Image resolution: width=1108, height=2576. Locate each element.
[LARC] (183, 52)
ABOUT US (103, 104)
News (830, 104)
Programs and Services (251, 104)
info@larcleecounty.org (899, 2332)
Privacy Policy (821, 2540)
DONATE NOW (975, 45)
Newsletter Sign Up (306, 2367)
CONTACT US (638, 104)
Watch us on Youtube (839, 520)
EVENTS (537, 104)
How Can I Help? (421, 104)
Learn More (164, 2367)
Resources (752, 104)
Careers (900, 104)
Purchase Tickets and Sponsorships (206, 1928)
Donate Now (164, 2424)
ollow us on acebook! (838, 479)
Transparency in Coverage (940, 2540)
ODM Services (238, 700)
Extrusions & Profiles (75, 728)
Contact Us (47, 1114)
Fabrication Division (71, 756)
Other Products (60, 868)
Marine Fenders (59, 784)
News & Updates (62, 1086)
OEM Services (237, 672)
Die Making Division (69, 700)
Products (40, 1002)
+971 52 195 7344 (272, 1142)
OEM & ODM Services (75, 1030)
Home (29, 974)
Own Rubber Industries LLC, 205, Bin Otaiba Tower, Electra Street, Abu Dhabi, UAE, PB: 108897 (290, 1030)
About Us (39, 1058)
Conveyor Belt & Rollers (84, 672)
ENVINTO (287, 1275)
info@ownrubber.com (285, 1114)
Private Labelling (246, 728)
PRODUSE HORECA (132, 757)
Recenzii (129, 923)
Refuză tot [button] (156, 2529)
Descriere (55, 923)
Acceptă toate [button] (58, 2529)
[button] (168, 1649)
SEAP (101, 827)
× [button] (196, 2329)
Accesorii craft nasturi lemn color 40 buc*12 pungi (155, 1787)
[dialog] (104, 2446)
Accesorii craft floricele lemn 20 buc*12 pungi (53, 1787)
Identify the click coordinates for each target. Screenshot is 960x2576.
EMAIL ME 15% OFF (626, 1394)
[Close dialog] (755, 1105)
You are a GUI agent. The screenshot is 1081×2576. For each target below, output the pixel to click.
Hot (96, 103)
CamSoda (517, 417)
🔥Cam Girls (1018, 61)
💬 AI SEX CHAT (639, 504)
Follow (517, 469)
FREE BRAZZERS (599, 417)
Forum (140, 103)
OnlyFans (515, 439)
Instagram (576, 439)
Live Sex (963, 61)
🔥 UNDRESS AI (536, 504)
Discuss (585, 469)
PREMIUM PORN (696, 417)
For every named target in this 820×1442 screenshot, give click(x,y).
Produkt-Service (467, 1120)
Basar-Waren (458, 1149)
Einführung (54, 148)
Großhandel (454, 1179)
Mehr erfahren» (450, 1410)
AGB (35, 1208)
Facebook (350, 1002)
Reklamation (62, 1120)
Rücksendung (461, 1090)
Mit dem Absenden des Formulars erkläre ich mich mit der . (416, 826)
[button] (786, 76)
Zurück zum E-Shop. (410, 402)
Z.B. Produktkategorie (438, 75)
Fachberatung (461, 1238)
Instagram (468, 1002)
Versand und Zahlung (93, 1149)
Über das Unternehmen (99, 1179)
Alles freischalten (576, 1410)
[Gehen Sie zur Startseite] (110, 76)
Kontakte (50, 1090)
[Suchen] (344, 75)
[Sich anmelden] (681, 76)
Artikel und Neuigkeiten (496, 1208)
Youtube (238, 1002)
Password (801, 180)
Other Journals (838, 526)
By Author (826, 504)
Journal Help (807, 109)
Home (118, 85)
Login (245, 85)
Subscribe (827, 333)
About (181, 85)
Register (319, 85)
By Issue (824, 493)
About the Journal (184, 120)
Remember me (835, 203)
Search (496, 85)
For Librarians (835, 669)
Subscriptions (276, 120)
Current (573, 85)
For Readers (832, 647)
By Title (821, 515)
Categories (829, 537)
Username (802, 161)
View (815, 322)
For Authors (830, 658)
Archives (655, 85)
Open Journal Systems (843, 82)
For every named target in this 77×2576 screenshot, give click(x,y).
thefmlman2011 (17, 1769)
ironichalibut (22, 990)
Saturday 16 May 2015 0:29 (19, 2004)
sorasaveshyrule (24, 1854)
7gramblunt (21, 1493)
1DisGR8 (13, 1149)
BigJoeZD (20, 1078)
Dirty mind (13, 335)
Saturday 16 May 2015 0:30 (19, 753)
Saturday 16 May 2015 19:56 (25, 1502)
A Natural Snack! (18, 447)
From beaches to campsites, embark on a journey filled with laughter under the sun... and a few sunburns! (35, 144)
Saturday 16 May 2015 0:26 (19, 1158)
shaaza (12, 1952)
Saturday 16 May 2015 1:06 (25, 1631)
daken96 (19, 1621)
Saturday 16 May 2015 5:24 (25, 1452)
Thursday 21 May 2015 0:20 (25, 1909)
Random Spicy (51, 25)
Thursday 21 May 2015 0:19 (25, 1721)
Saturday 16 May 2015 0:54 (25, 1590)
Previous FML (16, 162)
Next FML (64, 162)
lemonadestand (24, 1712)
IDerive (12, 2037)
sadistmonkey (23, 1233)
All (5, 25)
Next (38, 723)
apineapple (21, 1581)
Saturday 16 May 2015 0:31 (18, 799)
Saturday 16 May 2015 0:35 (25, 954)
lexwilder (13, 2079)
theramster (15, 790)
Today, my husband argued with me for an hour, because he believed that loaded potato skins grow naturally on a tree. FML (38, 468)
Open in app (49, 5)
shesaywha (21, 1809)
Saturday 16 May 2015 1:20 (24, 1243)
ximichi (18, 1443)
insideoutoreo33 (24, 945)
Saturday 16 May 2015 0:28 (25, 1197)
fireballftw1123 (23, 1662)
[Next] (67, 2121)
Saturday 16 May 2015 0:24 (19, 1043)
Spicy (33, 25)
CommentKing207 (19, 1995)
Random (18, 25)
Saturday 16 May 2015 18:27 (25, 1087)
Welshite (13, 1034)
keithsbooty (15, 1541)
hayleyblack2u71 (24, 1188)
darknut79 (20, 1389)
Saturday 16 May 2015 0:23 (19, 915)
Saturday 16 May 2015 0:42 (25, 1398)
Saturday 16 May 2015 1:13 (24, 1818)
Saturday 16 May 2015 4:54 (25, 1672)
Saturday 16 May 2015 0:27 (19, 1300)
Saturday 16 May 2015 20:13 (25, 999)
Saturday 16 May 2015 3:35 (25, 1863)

-.-.-

■ TASK DESCRIPTION ■
The full set of entries has to be duplicated precisely.

■ SOLUTION ■
Image resolution: width=1108, height=2576. Locate each element.
[LARC] (183, 52)
ABOUT US (103, 104)
News (830, 104)
Programs and Services (251, 104)
info@larcleecounty.org (899, 2332)
Privacy Policy (821, 2540)
DONATE NOW (975, 45)
Newsletter Sign Up (306, 2367)
CONTACT US (638, 104)
Watch us on Youtube (839, 520)
EVENTS (537, 104)
How Can I Help? (421, 104)
Learn More (164, 2367)
Resources (752, 104)
Careers (900, 104)
Purchase Tickets and Sponsorships (206, 1928)
Donate Now (164, 2424)
ollow us on acebook! (838, 479)
Transparency in Coverage (940, 2540)
ODM Services (238, 700)
Extrusions & Profiles (75, 728)
Contact Us (47, 1114)
Fabrication Division (71, 756)
Other Products (60, 868)
Marine Fenders (59, 784)
News & Updates (62, 1086)
OEM Services (237, 672)
Die Making Division (69, 700)
Products (40, 1002)
+971 52 195 7344 (272, 1142)
OEM & ODM Services (75, 1030)
Home (29, 974)
Own Rubber Industries LLC, 205, Bin Otaiba Tower, Electra Street, Abu Dhabi, UAE, PB: 108897 (290, 1030)
About Us (39, 1058)
Conveyor Belt & Rollers (84, 672)
ENVINTO (287, 1275)
info@ownrubber.com (285, 1114)
Private Labelling (246, 728)
PRODUSE HORECA (132, 757)
Recenzii (129, 923)
Refuză tot [button] (156, 2529)
Descriere (55, 923)
Acceptă toate [button] (58, 2529)
[button] (168, 1649)
SEAP (101, 827)
× [button] (196, 2329)
Accesorii craft nasturi lemn color 40 buc*12 pungi (155, 1787)
[dialog] (104, 2446)
Accesorii craft floricele lemn 20 buc*12 pungi (53, 1787)
Identify the click coordinates for each target. Screenshot is 960x2576.
EMAIL ME 15% OFF (626, 1394)
[Close dialog] (755, 1105)
You are a GUI agent. The screenshot is 1081×2576. For each target below, output the pixel to click.
Hot (96, 103)
CamSoda (517, 417)
🔥Cam Girls (1018, 61)
💬 AI SEX CHAT (639, 504)
Follow (517, 469)
FREE BRAZZERS (599, 417)
Forum (140, 103)
OnlyFans (515, 439)
Instagram (576, 439)
Live Sex (963, 61)
🔥 UNDRESS AI (536, 504)
Discuss (585, 469)
PREMIUM PORN (696, 417)
For every named target in this 820×1442 screenshot, give click(x,y).
Produkt-Service (467, 1120)
Basar-Waren (458, 1149)
Einführung (54, 148)
Großhandel (454, 1179)
Mehr erfahren» (450, 1410)
AGB (35, 1208)
Facebook (350, 1002)
Reklamation (62, 1120)
Rücksendung (461, 1090)
Mit dem Absenden des Formulars erkläre ich mich mit der . (416, 826)
[button] (786, 76)
Zurück zum E-Shop. (410, 402)
Z.B. Produktkategorie (438, 75)
Fachberatung (461, 1238)
Instagram (468, 1002)
Versand und Zahlung (93, 1149)
Über das Unternehmen (99, 1179)
Alles freischalten (576, 1410)
[Gehen Sie zur Startseite] (110, 76)
Kontakte (50, 1090)
[Suchen] (344, 75)
[Sich anmelden] (681, 76)
Artikel und Neuigkeiten (496, 1208)
Youtube (238, 1002)
Password (801, 180)
Other Journals (838, 526)
By Author (826, 504)
Journal Help (807, 109)
Home (118, 85)
Login (245, 85)
Subscribe (827, 333)
About (181, 85)
Register (319, 85)
By Issue (824, 493)
About the Journal (184, 120)
Remember me (835, 203)
Search (496, 85)
For Librarians (835, 669)
Subscriptions (276, 120)
Current (573, 85)
For Readers (832, 647)
By Title (821, 515)
Categories (829, 537)
Username (802, 161)
View (815, 322)
For Authors (830, 658)
Archives (655, 85)
Open Journal Systems (843, 82)
For every named target in this 77×2576 screenshot, give click(x,y).
thefmlman2011 (17, 1769)
ironichalibut (22, 990)
Saturday 16 May 2015 0:29 (19, 2004)
sorasaveshyrule (24, 1854)
7gramblunt (21, 1493)
1DisGR8 (13, 1149)
BigJoeZD (20, 1078)
Dirty mind (13, 335)
Saturday 16 May 2015 0:30 (19, 753)
Saturday 16 May 2015 19:56 (25, 1502)
A Natural Snack! (18, 447)
From beaches to campsites, embark on a journey filled with laughter under the sun... and a few sunburns! (35, 144)
Saturday 16 May 2015 0:26 (19, 1158)
shaaza (12, 1952)
Saturday 16 May 2015 1:06 (25, 1631)
daken96 (19, 1621)
Saturday 16 May 2015 5:24 (25, 1452)
Thursday 21 May 2015 0:20 (25, 1909)
Random Spicy (51, 25)
Thursday 21 May 2015 0:19 (25, 1721)
Saturday 16 May 2015 0:54 (25, 1590)
Previous FML (16, 162)
Next FML (64, 162)
lemonadestand (24, 1712)
IDerive (12, 2037)
sadistmonkey (23, 1233)
All (5, 25)
Next (38, 723)
apineapple (21, 1581)
Saturday 16 May 2015 0:31 (18, 799)
Saturday 16 May 2015 0:35 (25, 954)
lexwilder (13, 2079)
theramster (15, 790)
Today, my husband argued with me for an hour, because he believed that loaded potato skins grow naturally on a tree. FML (38, 468)
Open in app (49, 5)
shesaywha (21, 1809)
Saturday 16 May 2015 1:20 (24, 1243)
ximichi (18, 1443)
insideoutoreo33 (24, 945)
Saturday 16 May 2015 0:28 (25, 1197)
fireballftw1123 (23, 1662)
[Next] (67, 2121)
Saturday 16 May 2015 0:24 (19, 1043)
Spicy (33, 25)
CommentKing207 (19, 1995)
Random (18, 25)
Saturday 16 May 2015 18:27 (25, 1087)
Welshite (13, 1034)
keithsbooty (15, 1541)
hayleyblack2u71 (24, 1188)
darknut79 (20, 1389)
Saturday 16 May 2015 0:23 (19, 915)
Saturday 16 May 2015 0:42 (25, 1398)
Saturday 16 May 2015 1:13 (24, 1818)
Saturday 16 May 2015 4:54 (25, 1672)
Saturday 16 May 2015 0:27 (19, 1300)
Saturday 16 May 2015 20:13 (25, 999)
Saturday 16 May 2015 3:35 (25, 1863)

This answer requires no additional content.